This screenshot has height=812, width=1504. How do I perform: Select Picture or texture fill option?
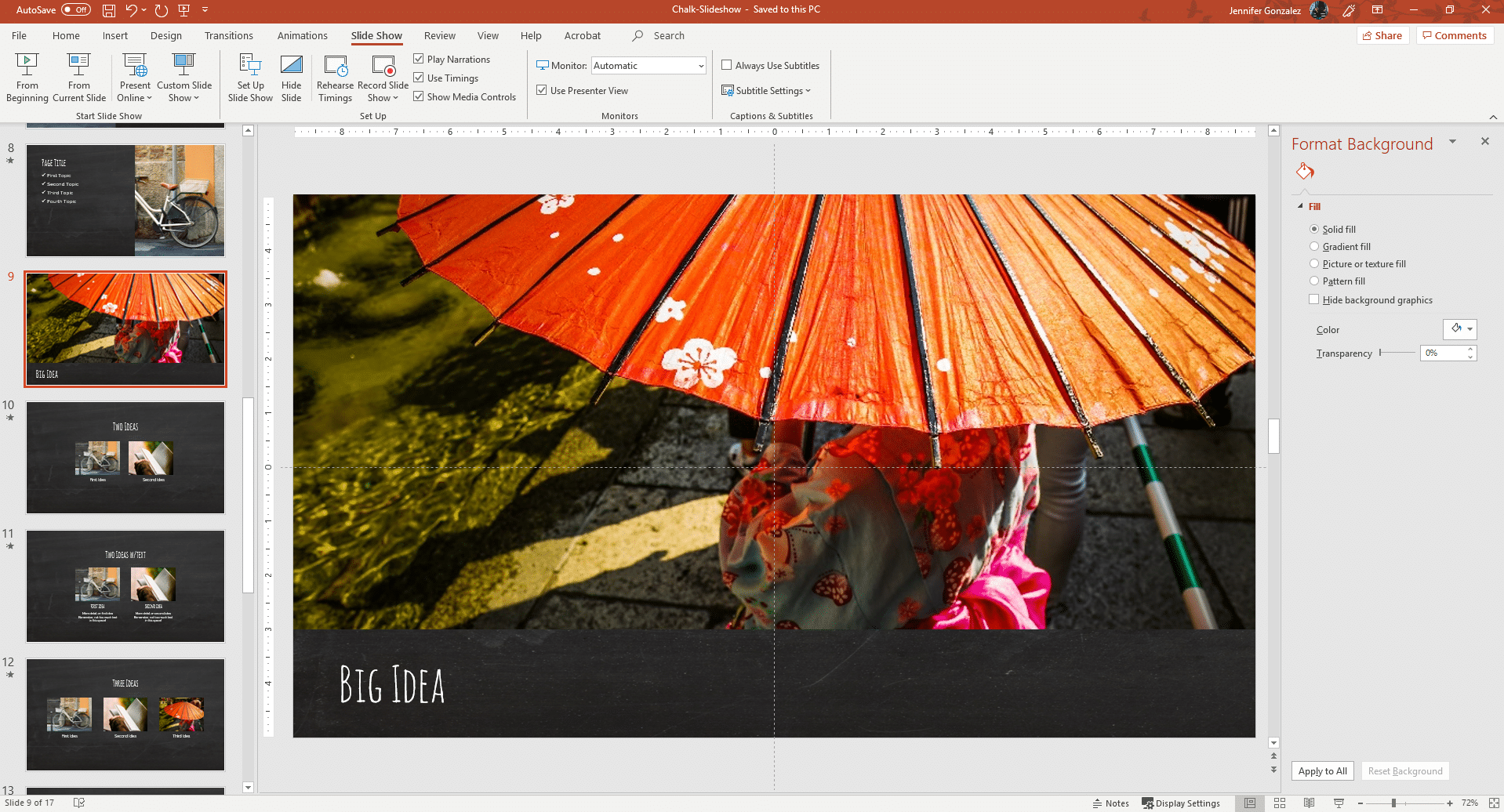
****
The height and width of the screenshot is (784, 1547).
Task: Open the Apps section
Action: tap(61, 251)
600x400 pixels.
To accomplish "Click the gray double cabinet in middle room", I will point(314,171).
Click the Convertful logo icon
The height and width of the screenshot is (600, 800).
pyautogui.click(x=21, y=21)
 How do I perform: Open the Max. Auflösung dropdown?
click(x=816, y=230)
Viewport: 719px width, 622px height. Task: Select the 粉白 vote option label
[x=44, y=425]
****
> **What is expected**:
Output the material as a JSON list of strings, one per line and omitting blank lines, starting at the line that contains "Click the Convertful logo icon" and ending with the line that contains "[x=44, y=425]".

> **Answer to the task**:
[
  "Click the Convertful logo icon",
  "The height and width of the screenshot is (600, 800).",
  "pyautogui.click(x=21, y=21)",
  " How do I perform: Open the Max. Auflösung dropdown?",
  "click(x=816, y=230)",
  "Viewport: 719px width, 622px height. Task: Select the 粉白 vote option label",
  "[x=44, y=425]"
]